Pobreza y desigualdad

Obra de Tim Eitel

Uno de los rasgos más distintivos de las personas asediadas por la pobreza es la eliminación del largo plazo en sus imaginarios. El célebre y recomendado carpe diem, vive el presente, lo cumplen involuntariamente las personas pobres cuando la escasez de recursos encadena sin remisión a la perentoriedad del aquí y ahora en la que se condensa la supervivencia. Desaparecen los proyectos que requieren el concurso de la paciencia y el tiempo, privilegio al alcance de quienes pueden financiarse la espera, o cuyo coste de oportunidad es asumible para sus economías. La pobreza arrebata a las personas la condición de agentes de su vida, una de las características medulares por la que los seres humanos nos consideramos valiosos y por tanto acreedores de dignidad. Amartya Sen es taxativo en su definición de pobreza: la pobreza es falta de libertad. La pobreza y sus vecindades (desempleo, precariedad, carestía de ingresos, inestabilidad, provisionalidad, incertidumbre, volubilidad, indefensión, empleabilidad intermitente, cesión de derechos, pobreza salarial) no solo hurtan la capacidad proyectiva del ser humano, también confinan en una trampa a quienes las padecen. La acuciante paliación que demanda la pobreza a cada instante ahonda la cronificación de esa misma pobreza. 

A pesar de este escenario desolador que requeriría inmediatas medidas políticas, los discursos aporófobos enquistados en el credo neoliberal suelen atribuir a las personas pobres todo tipo de deficiencias morales. Asocian la escasez económica con escasez moral. La primera ministra británica Margaret Thatcher descalificó la pobreza como un «defecto de personalidad» al que imputaba irresponsabilidad y holgazanería. Aunque parezca increíble, aún urge recalcar que las personas acuciadas de pobreza no carecen de virtudes, carecen de dinero.
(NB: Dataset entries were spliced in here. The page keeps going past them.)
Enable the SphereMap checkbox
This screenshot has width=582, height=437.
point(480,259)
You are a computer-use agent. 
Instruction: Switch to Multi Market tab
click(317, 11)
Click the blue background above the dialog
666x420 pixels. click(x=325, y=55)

En lugares donde está asentada acríticamente la cultura de la meritocracia es fácil que las personas pobres sean recriminadas al considerar que la pobreza no se debe a factores sociales exógenos, sino a debilidades morales internas. En Trabajos de mierda, David Graeber refuta esta idea con su habitual brillantez argumentativa: «Es fácil encontrar ejemplos de personas nacidas en la pobreza que han llegado a ser ricas gracias a su coraje, su determinación y su espíritu emprendedor; por tanto, los pobres no salen de la pobreza porque no han realizado el esfuerzo que podrían realizar. Esto suena convincente si uno se fija solo en los individuos, pero no lo es tanto cuando se examinan datos estadísticos comparativos que revelan que las tasas de movilidad ascendente entre clases fluctúan drásticamente a lo largo del tiempo. ¿Tenían los pobres estadounidenses menos ganas de mejorar su situación durante los años treinta que durante las décadas anteriores, o la Gran Depresión tuvo algo que ver con eso?».
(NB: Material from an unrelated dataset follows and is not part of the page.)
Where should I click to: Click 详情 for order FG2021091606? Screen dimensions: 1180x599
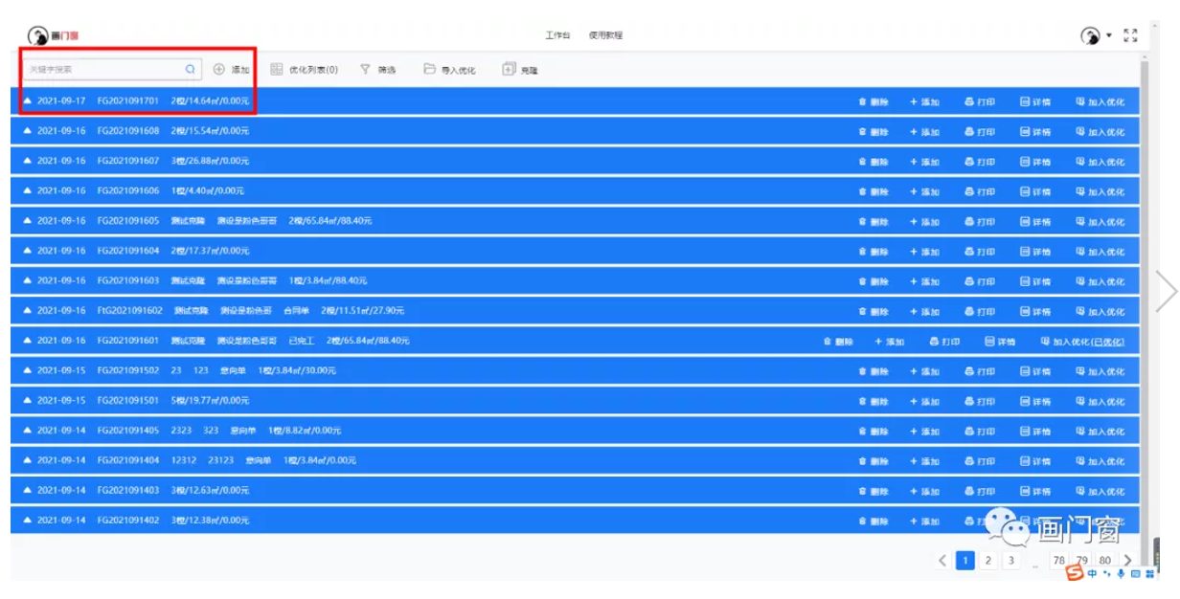click(x=1035, y=192)
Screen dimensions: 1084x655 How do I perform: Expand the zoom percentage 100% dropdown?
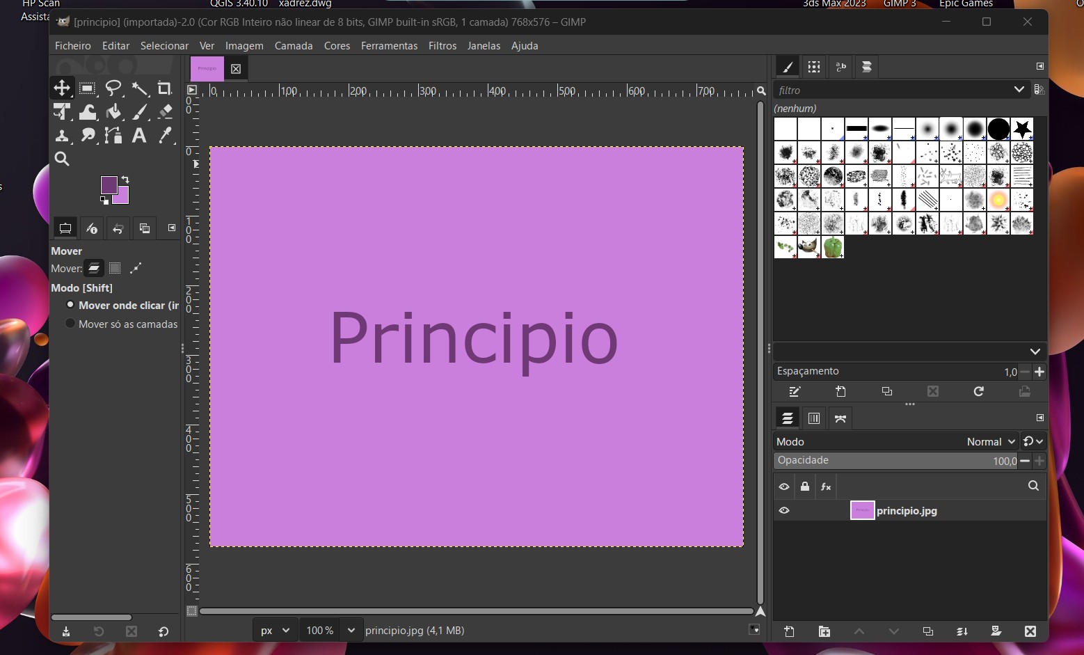click(x=351, y=631)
El economista Jeffrey Sachs distingue tres grados de pobreza: 1) Extrema o absoluta, cuando sin ayuda exterior las familias no pueden satisfacer las necesidades básicas para la supervivencia. 2) Moderada, cuando las necesidades básicas están cubiertas, pero de modo precario. 3) Relativa, cuando el nivel de ingresos está por debajo de una proporción de la renta nacional media. Hay que recordar que una persona franquea el umbral de la pobreza cuando sus ingresos no alcanzan el sesenta por ciento de la renta media del país en el que vive. La pobreza absoluta sucede cuando la escasez de recursos pone en jaque la vida, pero la pobreza relativa, cuando el mantenimiento de la vida no está amenazado, es tremendamente devastadora en contextos de suntuosa riqueza y por tanto de flagrante desigualdad. Si se elige el punto de comparación equivocado, tanto para las personas ricas como para las pobres, la desigualdad no cejará de atosigar a las personas repitiéndoles que no disponen de lo suficiente. No todo estriba en erradicar la pobreza, también hay que atenuar las desigualdades. Si se mantiene intacta la desigualdad comparativa, la condición relativa de la pobreza hará ineliminable la propia pobreza.